## Required action
Everything in the records below from the line containing "The growth of" through the line containing "Qui sommes nous ? (760, 611)" is to be reproduced exactly, those two lines included; no picture is to be copied.

## Available data
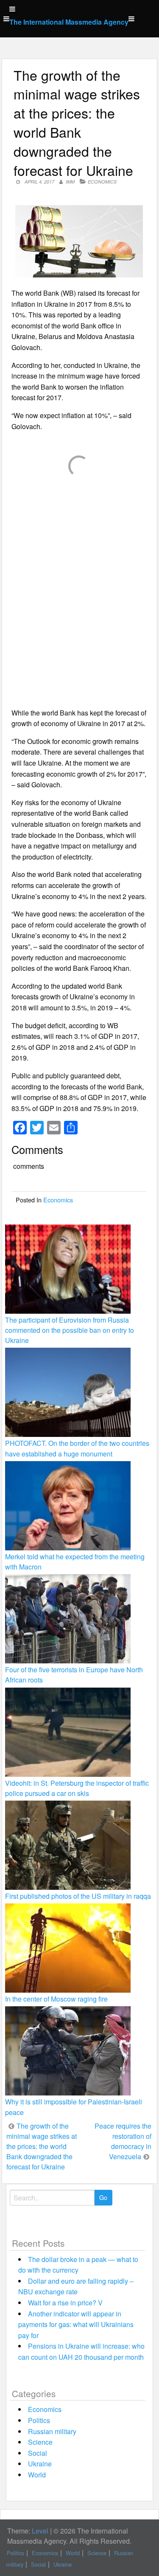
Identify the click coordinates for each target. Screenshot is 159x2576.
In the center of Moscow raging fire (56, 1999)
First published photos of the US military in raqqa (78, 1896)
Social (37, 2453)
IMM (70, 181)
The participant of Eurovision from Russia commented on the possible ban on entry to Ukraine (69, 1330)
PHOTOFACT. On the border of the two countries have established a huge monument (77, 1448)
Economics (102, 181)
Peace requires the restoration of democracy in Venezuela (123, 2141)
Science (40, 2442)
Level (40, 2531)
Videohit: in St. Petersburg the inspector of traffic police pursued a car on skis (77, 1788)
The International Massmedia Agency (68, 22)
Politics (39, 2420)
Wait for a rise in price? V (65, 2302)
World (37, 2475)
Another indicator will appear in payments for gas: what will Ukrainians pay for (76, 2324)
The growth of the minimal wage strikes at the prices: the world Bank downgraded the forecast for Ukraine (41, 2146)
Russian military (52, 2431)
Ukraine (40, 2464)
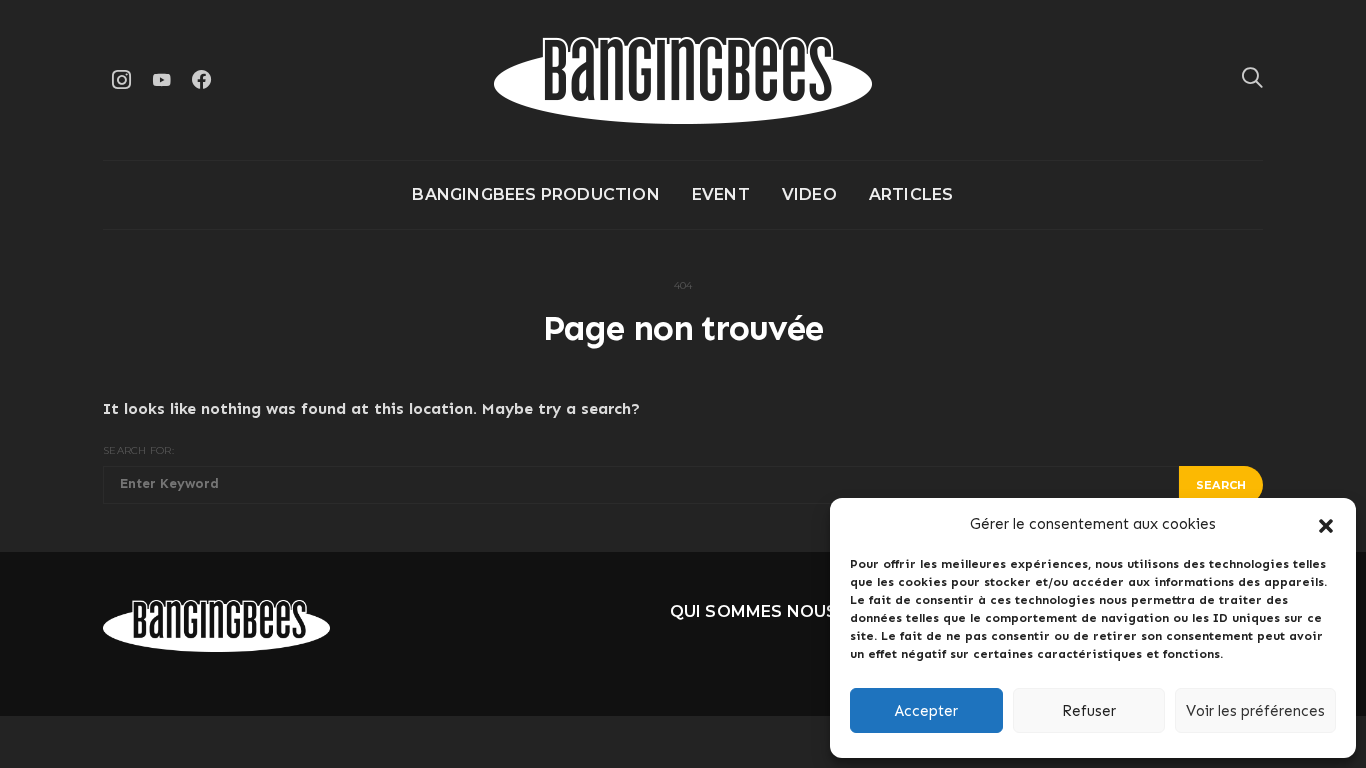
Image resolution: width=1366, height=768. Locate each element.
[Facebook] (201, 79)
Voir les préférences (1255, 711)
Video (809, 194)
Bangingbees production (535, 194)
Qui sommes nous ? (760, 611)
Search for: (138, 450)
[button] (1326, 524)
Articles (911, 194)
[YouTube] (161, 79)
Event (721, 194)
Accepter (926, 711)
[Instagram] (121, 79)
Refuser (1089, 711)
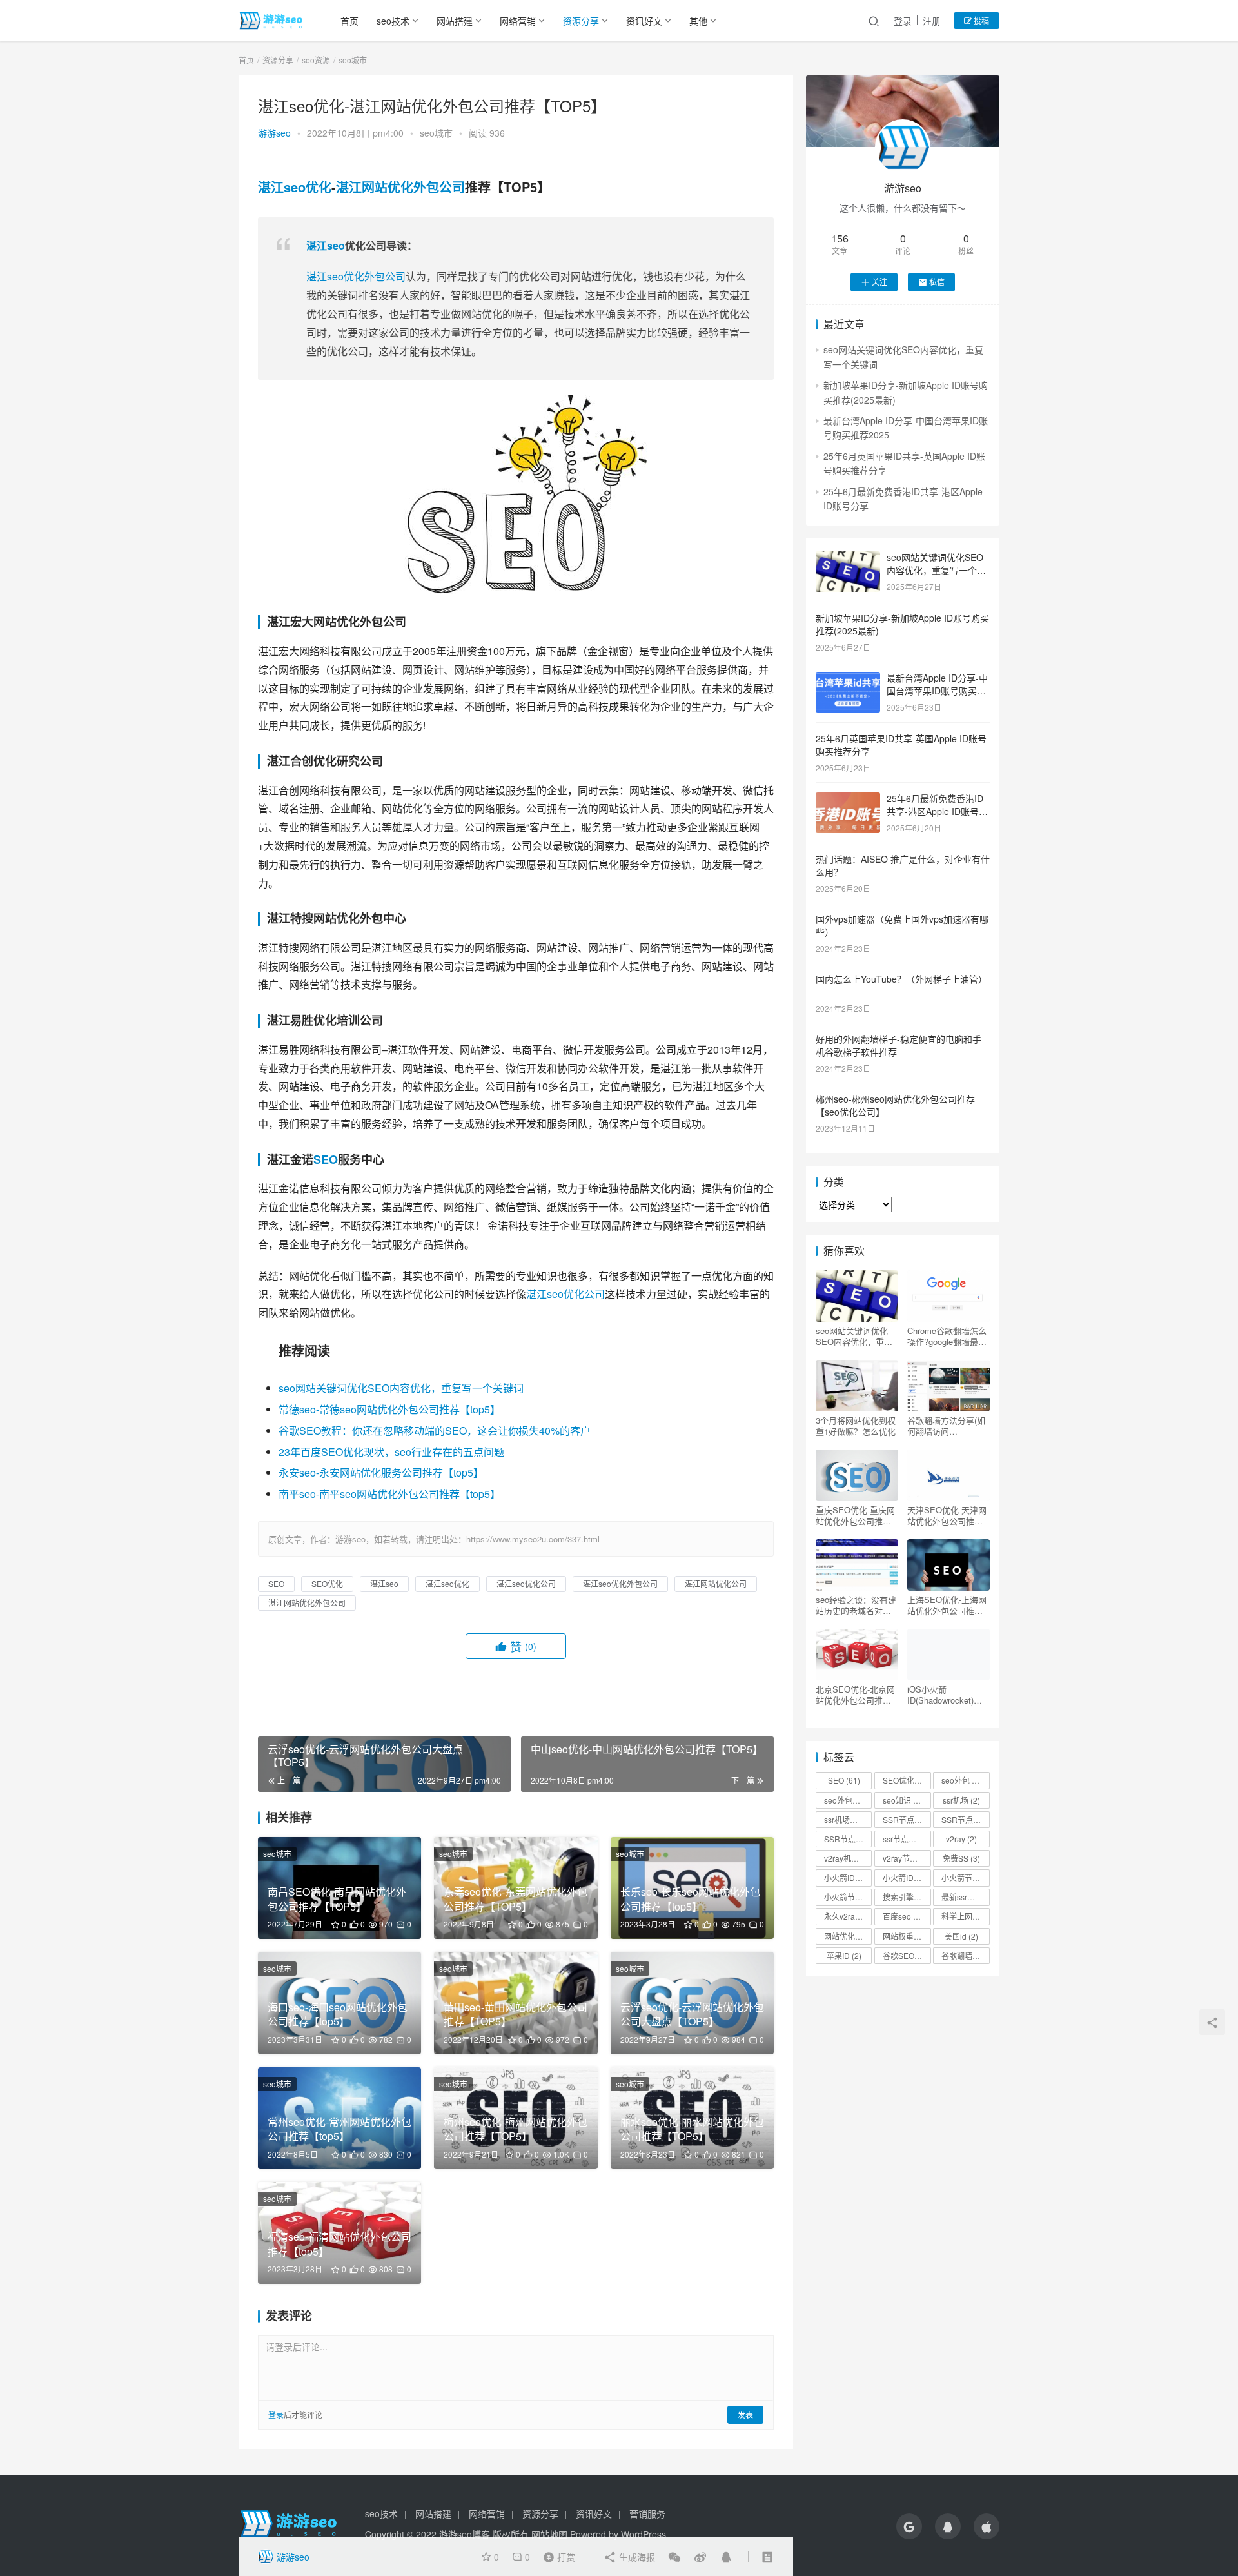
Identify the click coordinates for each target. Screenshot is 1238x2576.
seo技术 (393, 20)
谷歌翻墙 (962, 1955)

## Result of this exercise
The growth of the minimal wage strikes at the prices: the world Bank downgraded the forecast for Ukraine (41, 2146)
Russian military (52, 2431)
Ukraine (40, 2464)
Image resolution: width=1366, height=768. Locate each element.
[Facebook] (201, 79)
Voir les préférences (1255, 711)
Video (809, 194)
Bangingbees production (535, 194)
Qui sommes nous ? (760, 611)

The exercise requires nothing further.